### RECORDS PROVIDED ###
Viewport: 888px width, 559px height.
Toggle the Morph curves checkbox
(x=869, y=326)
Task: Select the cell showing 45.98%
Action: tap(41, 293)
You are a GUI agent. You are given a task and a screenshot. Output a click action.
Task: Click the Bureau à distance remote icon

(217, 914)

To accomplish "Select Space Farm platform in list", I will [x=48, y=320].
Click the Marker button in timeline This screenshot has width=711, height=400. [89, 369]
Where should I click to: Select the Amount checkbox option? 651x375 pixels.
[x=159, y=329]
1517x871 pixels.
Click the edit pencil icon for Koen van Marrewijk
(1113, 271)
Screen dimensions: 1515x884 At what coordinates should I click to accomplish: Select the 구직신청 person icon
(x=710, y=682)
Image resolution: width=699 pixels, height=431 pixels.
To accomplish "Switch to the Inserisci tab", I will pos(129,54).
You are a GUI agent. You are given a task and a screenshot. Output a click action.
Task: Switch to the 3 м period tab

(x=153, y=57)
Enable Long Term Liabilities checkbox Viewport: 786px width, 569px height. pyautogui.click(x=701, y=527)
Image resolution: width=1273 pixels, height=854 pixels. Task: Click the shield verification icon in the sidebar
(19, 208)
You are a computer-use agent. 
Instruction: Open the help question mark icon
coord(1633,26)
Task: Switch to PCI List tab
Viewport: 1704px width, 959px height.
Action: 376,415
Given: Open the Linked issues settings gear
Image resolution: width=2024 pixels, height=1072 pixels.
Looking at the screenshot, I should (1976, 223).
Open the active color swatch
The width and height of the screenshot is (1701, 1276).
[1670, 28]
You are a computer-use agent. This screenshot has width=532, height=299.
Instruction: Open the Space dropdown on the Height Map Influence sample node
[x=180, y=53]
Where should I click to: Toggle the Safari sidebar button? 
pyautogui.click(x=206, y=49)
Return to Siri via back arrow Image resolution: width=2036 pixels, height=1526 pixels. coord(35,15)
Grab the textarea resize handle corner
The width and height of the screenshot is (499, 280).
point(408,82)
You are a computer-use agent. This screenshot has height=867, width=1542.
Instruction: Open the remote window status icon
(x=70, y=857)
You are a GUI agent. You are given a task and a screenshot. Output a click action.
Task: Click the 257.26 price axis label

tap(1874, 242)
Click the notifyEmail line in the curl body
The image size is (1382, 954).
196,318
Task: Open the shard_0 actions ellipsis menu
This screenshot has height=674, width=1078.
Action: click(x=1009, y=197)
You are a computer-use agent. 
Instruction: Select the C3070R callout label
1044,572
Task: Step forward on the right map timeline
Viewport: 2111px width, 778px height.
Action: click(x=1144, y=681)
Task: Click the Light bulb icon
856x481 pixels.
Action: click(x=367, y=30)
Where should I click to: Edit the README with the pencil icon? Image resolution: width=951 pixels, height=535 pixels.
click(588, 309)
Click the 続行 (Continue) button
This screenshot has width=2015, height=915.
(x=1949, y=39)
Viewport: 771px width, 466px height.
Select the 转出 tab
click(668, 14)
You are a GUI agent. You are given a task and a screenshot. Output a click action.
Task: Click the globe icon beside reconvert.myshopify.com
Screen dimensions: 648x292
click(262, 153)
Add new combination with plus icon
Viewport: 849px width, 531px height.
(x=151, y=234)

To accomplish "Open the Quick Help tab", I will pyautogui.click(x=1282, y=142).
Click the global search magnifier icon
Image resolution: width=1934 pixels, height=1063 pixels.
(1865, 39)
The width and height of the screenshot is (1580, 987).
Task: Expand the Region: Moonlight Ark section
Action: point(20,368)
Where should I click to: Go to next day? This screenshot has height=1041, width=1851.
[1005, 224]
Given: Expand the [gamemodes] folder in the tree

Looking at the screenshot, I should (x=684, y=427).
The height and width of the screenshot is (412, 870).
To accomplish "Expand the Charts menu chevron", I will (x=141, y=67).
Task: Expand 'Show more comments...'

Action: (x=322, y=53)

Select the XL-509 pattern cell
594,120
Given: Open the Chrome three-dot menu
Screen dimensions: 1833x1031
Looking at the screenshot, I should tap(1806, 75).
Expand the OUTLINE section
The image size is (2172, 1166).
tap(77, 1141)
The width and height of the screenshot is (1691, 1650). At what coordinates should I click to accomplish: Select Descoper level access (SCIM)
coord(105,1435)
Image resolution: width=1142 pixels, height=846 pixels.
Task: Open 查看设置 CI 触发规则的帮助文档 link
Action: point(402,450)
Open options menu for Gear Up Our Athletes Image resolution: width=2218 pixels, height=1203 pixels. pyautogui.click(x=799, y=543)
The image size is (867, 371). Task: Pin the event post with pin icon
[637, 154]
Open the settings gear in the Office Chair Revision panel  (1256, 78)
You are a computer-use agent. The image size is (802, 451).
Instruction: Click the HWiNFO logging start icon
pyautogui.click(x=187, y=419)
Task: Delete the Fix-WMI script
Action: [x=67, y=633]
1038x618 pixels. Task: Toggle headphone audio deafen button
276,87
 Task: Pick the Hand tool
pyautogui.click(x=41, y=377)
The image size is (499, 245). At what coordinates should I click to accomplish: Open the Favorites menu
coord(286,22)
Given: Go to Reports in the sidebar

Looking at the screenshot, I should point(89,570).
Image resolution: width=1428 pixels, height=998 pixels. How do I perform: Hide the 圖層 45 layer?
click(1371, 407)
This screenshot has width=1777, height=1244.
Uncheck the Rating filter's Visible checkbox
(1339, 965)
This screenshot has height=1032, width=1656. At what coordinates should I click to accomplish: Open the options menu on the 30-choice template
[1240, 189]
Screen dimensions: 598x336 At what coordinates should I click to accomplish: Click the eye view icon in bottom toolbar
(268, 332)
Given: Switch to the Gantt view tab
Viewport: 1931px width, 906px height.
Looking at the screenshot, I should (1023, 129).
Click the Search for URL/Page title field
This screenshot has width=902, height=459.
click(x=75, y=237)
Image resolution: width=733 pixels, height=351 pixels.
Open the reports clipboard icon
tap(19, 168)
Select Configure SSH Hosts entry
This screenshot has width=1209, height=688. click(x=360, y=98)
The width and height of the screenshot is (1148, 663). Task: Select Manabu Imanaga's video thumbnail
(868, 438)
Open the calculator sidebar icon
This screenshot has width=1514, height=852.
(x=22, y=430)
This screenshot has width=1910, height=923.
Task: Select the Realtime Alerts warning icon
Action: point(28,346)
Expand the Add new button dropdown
###
TASK STATEMENT>
Could you state how many lines of the entries contain the word "settings"? Only the number is wanted.

EXERCISE RESPONSE>
2